From the symptoms to at-home treatments, a veterinarian offers advice.

By Caroline Biggs
June 16, 2020
Person brushing a white dog
Credit: sonsam / Getty Images

If you have a pet that suffers from frequent hair loss, then you already know how troublesome and concerning it can be. "The medical term for hair loss (or fur loss, in the case of pets) is alopecia, describing an area of skin where there is partial or complete hair loss," explains Dr. Chad Dodd, veterinarian as well as president and CEO of Animatas Consulting. "Alopecia can occur at any age, in any breed, and anywhere on the body. It can be caused by a variety of conditions including allergies, skin infections, and endocrine disorders."

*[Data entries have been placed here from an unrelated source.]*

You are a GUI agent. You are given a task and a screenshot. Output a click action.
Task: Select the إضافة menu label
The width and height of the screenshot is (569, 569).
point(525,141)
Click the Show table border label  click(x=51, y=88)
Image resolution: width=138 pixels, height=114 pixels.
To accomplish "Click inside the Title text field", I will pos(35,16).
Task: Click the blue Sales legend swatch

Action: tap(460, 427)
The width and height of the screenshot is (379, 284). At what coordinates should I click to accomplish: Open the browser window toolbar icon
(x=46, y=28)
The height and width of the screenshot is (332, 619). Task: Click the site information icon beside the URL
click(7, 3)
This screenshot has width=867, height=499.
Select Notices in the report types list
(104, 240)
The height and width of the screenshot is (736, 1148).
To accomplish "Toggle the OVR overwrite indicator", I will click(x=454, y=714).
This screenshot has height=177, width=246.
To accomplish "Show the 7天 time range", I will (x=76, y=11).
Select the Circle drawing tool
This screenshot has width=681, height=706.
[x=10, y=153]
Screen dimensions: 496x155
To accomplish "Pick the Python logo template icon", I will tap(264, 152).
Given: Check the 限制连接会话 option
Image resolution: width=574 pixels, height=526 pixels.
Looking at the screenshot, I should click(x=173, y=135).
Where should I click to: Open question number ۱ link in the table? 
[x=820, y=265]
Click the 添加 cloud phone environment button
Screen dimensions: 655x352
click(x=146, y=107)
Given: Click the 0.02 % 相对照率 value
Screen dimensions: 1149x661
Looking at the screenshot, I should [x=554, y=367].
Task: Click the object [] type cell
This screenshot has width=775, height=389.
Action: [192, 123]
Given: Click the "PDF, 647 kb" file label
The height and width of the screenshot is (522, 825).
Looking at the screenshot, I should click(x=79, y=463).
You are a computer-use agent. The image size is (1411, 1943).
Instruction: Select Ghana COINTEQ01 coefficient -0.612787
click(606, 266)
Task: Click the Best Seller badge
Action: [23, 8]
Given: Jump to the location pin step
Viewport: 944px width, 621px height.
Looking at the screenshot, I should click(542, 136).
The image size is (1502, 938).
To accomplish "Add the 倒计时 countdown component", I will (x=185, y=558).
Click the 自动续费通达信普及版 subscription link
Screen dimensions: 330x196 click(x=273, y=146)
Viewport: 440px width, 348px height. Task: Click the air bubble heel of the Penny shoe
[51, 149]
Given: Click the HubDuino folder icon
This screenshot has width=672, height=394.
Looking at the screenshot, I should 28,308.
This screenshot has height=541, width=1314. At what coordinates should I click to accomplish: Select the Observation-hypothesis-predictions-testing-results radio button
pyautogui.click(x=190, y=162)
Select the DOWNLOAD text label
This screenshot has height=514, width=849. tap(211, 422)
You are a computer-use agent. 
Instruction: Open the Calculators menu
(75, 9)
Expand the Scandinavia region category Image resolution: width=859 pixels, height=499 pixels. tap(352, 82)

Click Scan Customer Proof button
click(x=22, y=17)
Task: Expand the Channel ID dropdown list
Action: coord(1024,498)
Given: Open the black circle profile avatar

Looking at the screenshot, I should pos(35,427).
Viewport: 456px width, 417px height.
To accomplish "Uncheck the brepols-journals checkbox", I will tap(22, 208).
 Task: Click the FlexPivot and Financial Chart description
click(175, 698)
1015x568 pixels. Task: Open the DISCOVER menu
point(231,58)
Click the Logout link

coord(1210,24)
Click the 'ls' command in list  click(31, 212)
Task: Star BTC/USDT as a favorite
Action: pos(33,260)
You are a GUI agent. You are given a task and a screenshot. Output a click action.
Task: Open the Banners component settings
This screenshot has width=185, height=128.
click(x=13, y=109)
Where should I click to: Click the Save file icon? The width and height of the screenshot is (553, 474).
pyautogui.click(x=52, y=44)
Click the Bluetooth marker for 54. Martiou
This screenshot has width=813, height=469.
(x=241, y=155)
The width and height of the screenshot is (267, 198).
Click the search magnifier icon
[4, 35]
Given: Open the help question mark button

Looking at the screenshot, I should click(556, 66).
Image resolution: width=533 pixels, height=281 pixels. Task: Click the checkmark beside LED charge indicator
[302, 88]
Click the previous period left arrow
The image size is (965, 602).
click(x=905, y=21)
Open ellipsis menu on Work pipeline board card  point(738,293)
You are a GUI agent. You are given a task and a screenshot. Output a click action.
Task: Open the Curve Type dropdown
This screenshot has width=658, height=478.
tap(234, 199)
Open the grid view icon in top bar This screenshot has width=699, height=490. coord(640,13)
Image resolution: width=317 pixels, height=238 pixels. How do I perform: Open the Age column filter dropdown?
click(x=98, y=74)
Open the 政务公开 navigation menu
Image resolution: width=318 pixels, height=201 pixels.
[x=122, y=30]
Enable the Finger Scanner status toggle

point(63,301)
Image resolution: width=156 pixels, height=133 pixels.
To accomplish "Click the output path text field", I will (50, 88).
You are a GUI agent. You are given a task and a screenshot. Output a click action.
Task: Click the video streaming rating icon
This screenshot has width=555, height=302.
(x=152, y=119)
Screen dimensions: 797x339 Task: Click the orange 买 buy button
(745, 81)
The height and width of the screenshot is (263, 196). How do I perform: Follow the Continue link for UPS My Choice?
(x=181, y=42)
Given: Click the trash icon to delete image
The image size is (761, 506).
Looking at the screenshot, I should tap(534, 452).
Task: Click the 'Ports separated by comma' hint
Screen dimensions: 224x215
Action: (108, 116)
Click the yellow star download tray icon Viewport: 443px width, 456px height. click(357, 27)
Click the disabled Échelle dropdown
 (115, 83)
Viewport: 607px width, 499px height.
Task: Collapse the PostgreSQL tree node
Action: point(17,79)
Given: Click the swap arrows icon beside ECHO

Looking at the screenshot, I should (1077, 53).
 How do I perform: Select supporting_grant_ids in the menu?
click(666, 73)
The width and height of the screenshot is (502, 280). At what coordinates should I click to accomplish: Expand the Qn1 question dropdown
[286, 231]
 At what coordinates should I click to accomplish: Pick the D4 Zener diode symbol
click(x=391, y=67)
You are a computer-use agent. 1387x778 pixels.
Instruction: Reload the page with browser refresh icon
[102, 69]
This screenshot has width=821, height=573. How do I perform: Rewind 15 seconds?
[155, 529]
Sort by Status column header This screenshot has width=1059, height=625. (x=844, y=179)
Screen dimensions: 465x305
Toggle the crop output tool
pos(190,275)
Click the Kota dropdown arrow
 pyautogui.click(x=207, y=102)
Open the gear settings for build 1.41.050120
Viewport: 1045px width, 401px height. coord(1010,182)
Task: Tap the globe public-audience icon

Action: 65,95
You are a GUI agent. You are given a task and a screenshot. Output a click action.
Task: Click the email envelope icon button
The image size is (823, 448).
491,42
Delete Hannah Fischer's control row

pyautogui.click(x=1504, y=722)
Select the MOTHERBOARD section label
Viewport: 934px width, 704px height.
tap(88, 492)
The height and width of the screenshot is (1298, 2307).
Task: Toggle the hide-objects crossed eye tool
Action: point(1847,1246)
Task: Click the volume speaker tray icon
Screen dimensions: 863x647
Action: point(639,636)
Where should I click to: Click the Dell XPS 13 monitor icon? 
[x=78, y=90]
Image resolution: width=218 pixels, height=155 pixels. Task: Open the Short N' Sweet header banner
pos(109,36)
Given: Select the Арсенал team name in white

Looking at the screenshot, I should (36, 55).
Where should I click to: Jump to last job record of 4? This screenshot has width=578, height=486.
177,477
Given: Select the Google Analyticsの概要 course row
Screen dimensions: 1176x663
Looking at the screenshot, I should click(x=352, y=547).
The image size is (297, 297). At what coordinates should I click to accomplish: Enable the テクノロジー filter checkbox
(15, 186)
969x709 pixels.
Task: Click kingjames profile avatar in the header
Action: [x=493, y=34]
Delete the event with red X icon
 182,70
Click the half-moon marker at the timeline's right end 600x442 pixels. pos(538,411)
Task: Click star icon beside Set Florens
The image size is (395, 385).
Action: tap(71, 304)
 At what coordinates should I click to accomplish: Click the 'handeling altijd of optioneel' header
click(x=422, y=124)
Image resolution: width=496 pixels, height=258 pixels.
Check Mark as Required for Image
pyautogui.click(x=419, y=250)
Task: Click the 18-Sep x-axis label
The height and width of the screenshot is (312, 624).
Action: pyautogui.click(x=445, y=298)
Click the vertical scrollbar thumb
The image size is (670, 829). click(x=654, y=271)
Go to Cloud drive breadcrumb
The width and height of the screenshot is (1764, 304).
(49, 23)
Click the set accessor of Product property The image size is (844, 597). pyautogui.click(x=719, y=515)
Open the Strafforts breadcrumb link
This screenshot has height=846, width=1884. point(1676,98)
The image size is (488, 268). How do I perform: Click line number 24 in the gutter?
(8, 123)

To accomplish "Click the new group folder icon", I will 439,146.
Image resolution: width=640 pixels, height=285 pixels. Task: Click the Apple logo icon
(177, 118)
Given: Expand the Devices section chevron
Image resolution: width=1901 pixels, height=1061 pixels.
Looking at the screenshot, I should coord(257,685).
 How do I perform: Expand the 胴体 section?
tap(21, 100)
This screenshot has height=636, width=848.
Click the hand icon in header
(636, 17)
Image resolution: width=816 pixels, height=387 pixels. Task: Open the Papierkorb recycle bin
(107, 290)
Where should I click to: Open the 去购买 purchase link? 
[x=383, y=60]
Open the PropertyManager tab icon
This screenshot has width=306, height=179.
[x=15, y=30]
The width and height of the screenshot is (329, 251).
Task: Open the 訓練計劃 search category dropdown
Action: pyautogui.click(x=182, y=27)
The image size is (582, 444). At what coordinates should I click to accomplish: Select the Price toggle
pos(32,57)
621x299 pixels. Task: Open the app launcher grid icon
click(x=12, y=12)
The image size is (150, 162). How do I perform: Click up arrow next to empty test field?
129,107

Luckily, Dr. Dodd says hair loss in your pet does not necessarily mean they have a serious condition. "It is normal for healthy pets to shed hair on a regular basis," he says. "In cases of routine shedding the pet typically doesn't have bald patches. If your pet is itchy and scratching, this might be a clue to what is causing the hair loss." Looking for more insight on why your pet is losing fur? From environmental factors to topical treatment options and beyond, here's what Dr. Dodd had to share.

Environmental Factors

According to Dr. Dodd, hair loss in pets is often caused by allergies, particularly environmental and food-related ones. In addition to airborne environmental contributors such as pollen, mold spores, dust mites, and fleas, he says common food allergies to beef, chicken, corn, dairy, soy, and wheat can trigger fur loss in animals. "It can take as few as one flea to induce an allergic reaction and a reaction can last for days," he says. "Just like in people, pets can also get stressed. If there's been a change in your pet's living conditions or other new stressors in their life, excessive shedding could be your pet's response."

Biological Factors

While some cases of alopecia in dogs are a result of environmental factors, Dr. Dodd says others are sometimes due to hormonal disorders. "Hypothyroidism (abnormally low thyroid hormone levels), adrenal gland dysfunction (hyperadrenocorticism or Cushing's Disease), sex hormone imbalances, and another hormone-like pattern of hair loss termed Alopecia X can all cause-varying degrees of hair loss and alopecia," he explains. "Your dog's breed, age, and the distribution of the hair loss along with other symptoms may make one or another of these conditions more likely." Fortunately, he says your veterinarian will be able to conduct diagnostic and blood tests to determine the specific cause.

Topical Treatments

Treatment options for hair loss vary based on the cause of the problem, but Dr. Dodd says in certain cases topical treatments can help. "For allergic reactions, your pet may require treatment with antihistamines while bacterial and parasite infections may require other kinds of medication," he explains. "Flea and other insect control methods may also help reduce hair loss due to fleas or other parasite infections, which is why it's a good idea to keep your pet on year-round protection." Additionally, he says dermatologically approved medicated shampoos for pets can help alleviate hair-loss related itching and scratching—just be sure to check with your veterinarian first to ensure it's not due to an underlying condition.

Nutritional Matters

Make no mistake about it: Dr. Dodd says providing your pet with a nutrient-rich diet is essential for both their hair and skin health. "Provide your pet with a diet that's enriched with high-quality, highly digestible proteins, biotin, and a good balance of omega 3 and omega 6 fatty acids," he explains. "Supplements and vitamins, including high-quality sources of omega 3 fatty acids, biotin, vitamin A, vitamin C, zinc, and antioxidants can also help pets with skin conditions, just make sure to check with your veterinarian before adding any of these supplements to your pet's daily routine."

Talk to Your Veterinarian

If your pet is shedding excessively, or you notice sudden bald patches, Dr. Dodd says your best bet is to contact your vet asap. "Take a picture and share it with your veterinarian," he says. "They can help you determine if there is a need for an office visit to sort out what is causing the hair loss and how best to treat."